The other aspect of killing contracts was to remove phone subsidies, or the discount that you received when signing a phone contract. Instead of saving $200 or so on a phone off the bat, you would instead pay for your device in monthly installments. Because the service plan was cheaper than under a contract, once you paid off the phone (usually after two years), your monthly bill would fall significantly. 

Rapid phone upgrades

T-Mobile introduced its Jump program a few months after its first Un-carrier event in 2013, which let you upgrade to a new phone multiple times by trading in your existing device.

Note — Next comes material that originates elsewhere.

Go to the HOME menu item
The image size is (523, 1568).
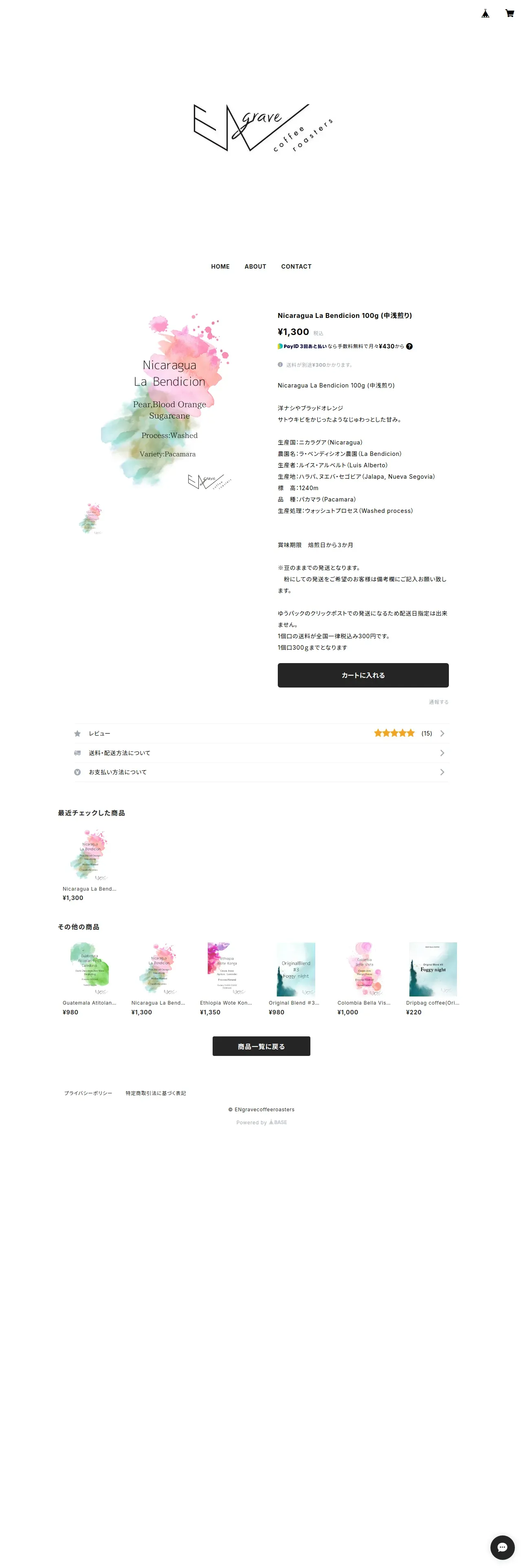tap(220, 267)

The industry later jumped on the idea of giving consumers more value for their phone trade-ins. 

International data

Before T-Mobile came on the scene, browsing the internet while overseas was a costly proposition. But Legere changed that, launching Simple Global, which let consumers exchange text messages while abroad without any fees, and gave them access to low-speed data for simple things like email. 

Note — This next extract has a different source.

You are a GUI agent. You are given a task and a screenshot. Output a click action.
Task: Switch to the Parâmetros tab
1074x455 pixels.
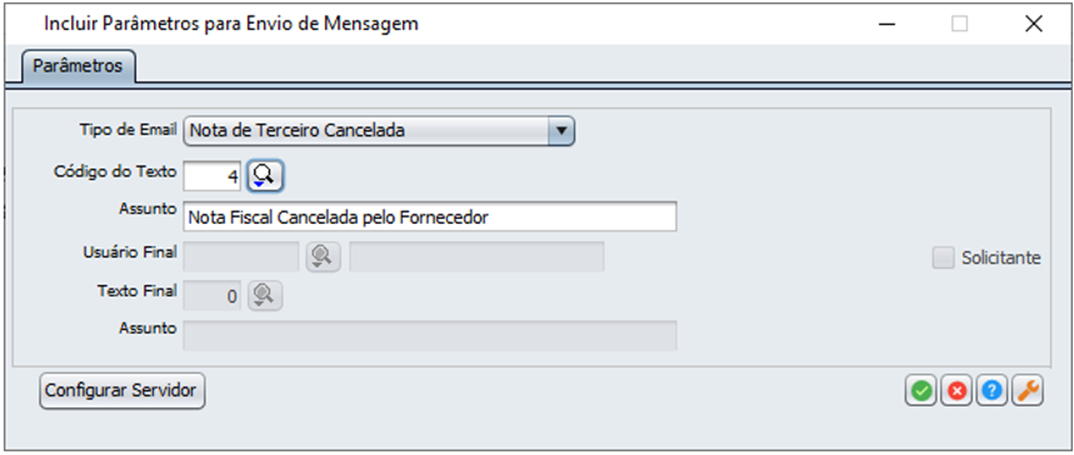78,66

While its competitors didn’t necessarily add free international data to match, they did introduce more aggressive offers for overseas roaming. It also paved the way for plans that included free roaming to Canada and Mexico by several carriers. 

Those F-Bombs

Telecom executives are not exactly known for being a rowdy bunch. They wear suits and ties and are generally straitlaced and inoffensive. Former Sprint CEO Dan Hesse served as the face of his company for years through a myriad of classy black-and-white commercials, and presented himself as an even-keeled steward of the business. 

Not Legere. He littered his first press conference with F-bombs, and referenced customers hogging bandwidth to stream porn — language that would’ve made any other telecom executive blush. 

He kept his hair long and unkempt. Instead of a suit, he wore magenta T-shirts and rocked a custom leather jacket.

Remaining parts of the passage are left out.